Bert: Wiki Data Formation Problem, Need Sentence Split

Created on 9 Jan 2019 · 32Comments · Source: google-research/bert

I'm checking and converting the wiki data for pre-trainning, just like below:

11_06_17__01_09_2019

When the process finished, I've got 12792 files, one of these files shows like below:

2019-01-09 10 58 38

One line means represents one paragraph, but what we need is one line for one sentence, so am I wrong, or the script is not complete ? Do you have the complete script to do the whole job ?

Source

zheolong

👀1

Most helpful comment

@zheolong

https://github.com/dsindex/bert

you can copy 'create_pretraining_data.bash' for that purpose :)

download wiki data
- https://dumps.wikimedia.org/enwiki/latest/enwiki-latest-pages-articles.xml.bz2
extract text

$ cd data
$ git clone https://github.com/attardi/wikiextractor
$ cd wikiextractor
$ python WikiExtractor.py -o ../output < ../enwiki-latest-pages-articles.xml

create pretraining data
- https://github.com/dsindex/bert/blob/master/create_pretraining_data.bash

$ ./create_pretraining_data.bash

dsindex on 9 Jan 2019

👍2

All 32 comments

@zheolong

i used below script to split sentences to new-lines of sentences.

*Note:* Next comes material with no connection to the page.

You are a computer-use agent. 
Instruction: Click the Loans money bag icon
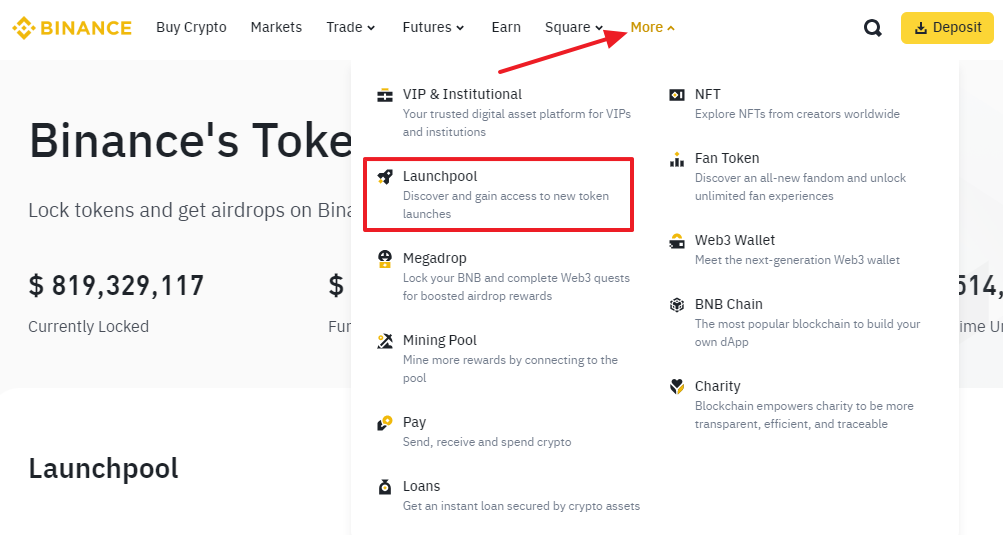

https://github.com/dsindex/bert/blob/master/preprocess.py

dsindex on 9 Jan 2019

@dsindex That's what I want. Can u show me an command example to run this script?

zheolong on 9 Jan 2019

@zheolong

https://github.com/dsindex/bert

you can copy 'create_pretraining_data.bash' for that purpose :)

download wiki data
- https://dumps.wikimedia.org/enwiki/latest/enwiki-latest-pages-articles.xml.bz2
extract text

$ cd data
$ git clone https://github.com/attardi/wikiextractor
$ cd wikiextractor
$ python WikiExtractor.py -o ../output < ../enwiki-latest-pages-articles.xml

create pretraining data
- https://github.com/dsindex/bert/blob/master/create_pretraining_data.bash

$ ./create_pretraining_data.bash

dsindex on 9 Jan 2019

👍2

@dsindex create_pretraining_data.py treats one wiki web page as one paragraph in the final txt, is that right.

zheolong on 9 Jan 2019

it read output/AA/wiki_00.txt(for example) and convert to tf record file.
and wiki_xx.txt is made from several wiki pages.
(because there are many doc ids in it).

since create_pretraining_data.py can’t handle very large text file due to out of memory,
we should spilt input text file.
so, we can feed output/*/*.tfrecord to run_pretraining script.

dsindex on 9 Jan 2019

@dsindex wiki_xx.txt is made from several wiki pages, ok, I've figured that.

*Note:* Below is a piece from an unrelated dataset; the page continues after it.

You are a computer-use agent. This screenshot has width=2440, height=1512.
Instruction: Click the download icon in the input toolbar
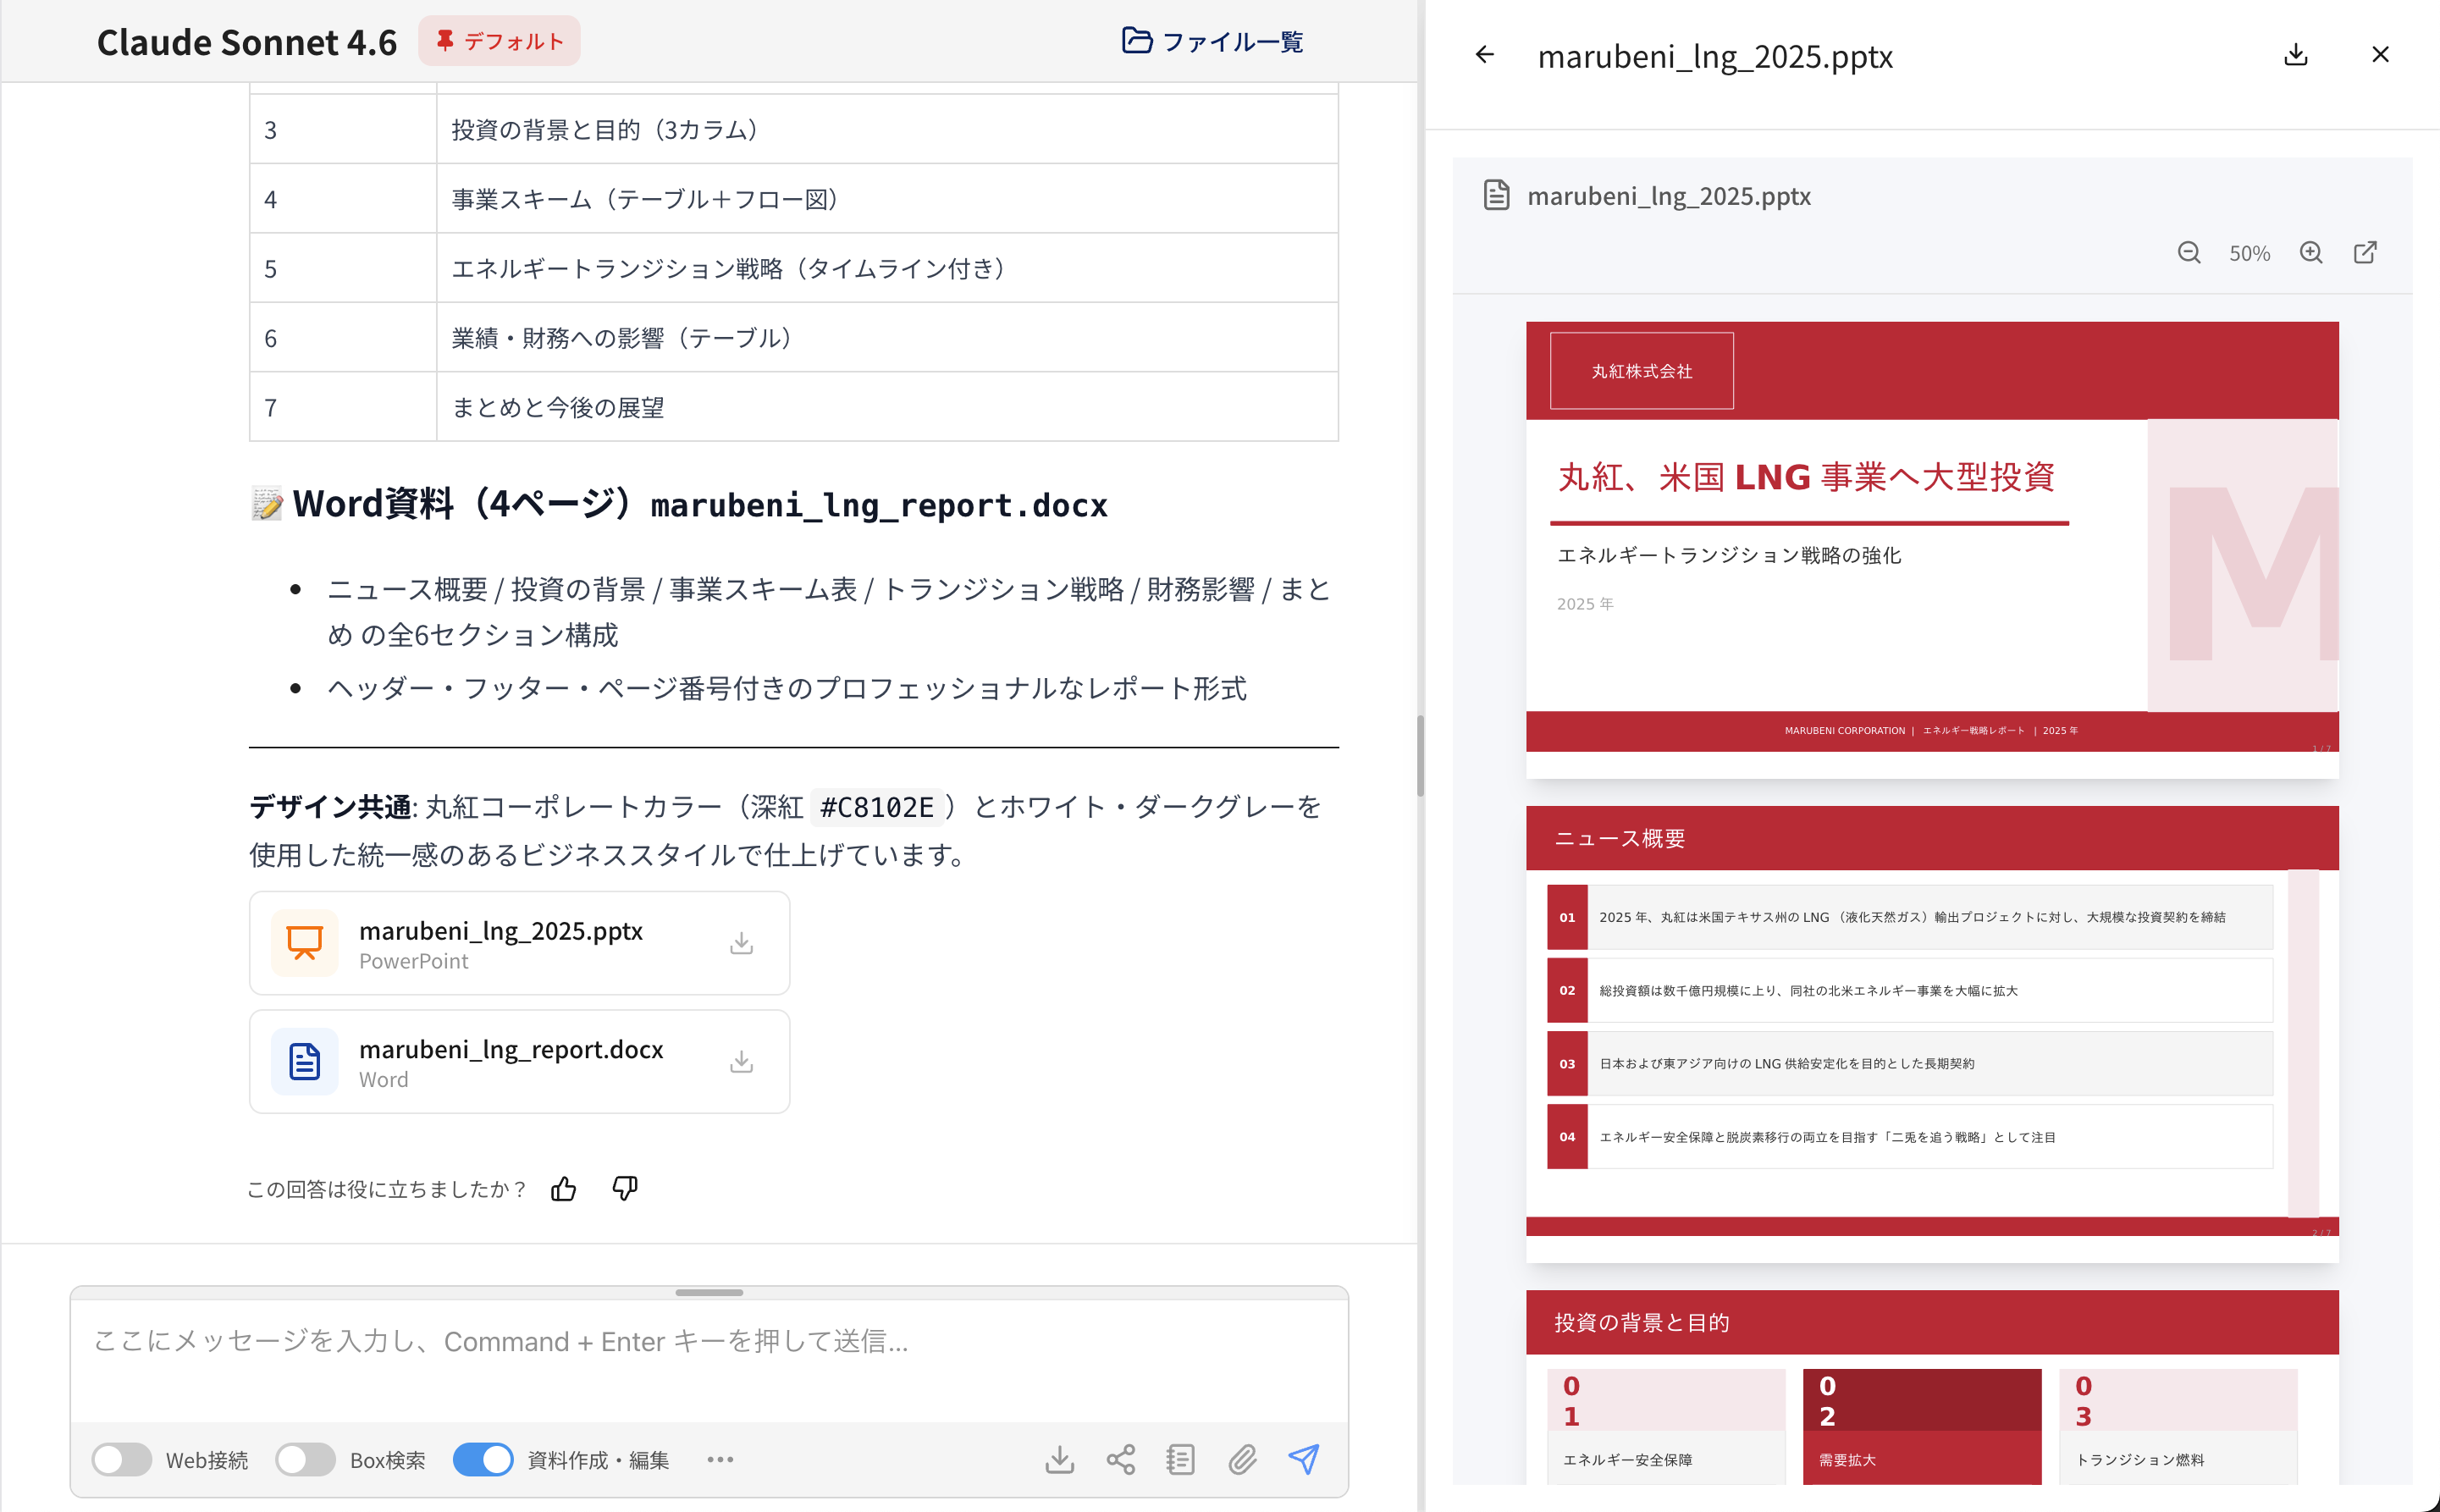click(1059, 1459)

So, what I want to say, is like below

zheolong on 10 Jan 2019

@zheolong

i got it. well, i think you’d better modify the wikiExtractor to achieve what you want.

(edit) i just get an idea to spilit the paragraphs. let me think....

dsindex on 10 Jan 2019

@dsindex I've checked the google public small sample, and your program is doing the right thing. Multiple paragraph can be merged to one block.

The google public small sample, like below

This text is included to make sure Unicode is handled properly: 力加勝北区ᴵᴺᵀᵃছজটডণত
Text should be one-sentence-per-line, with empty lines between documents.
This sample text is public domain and was randomly selected from Project Guttenberg.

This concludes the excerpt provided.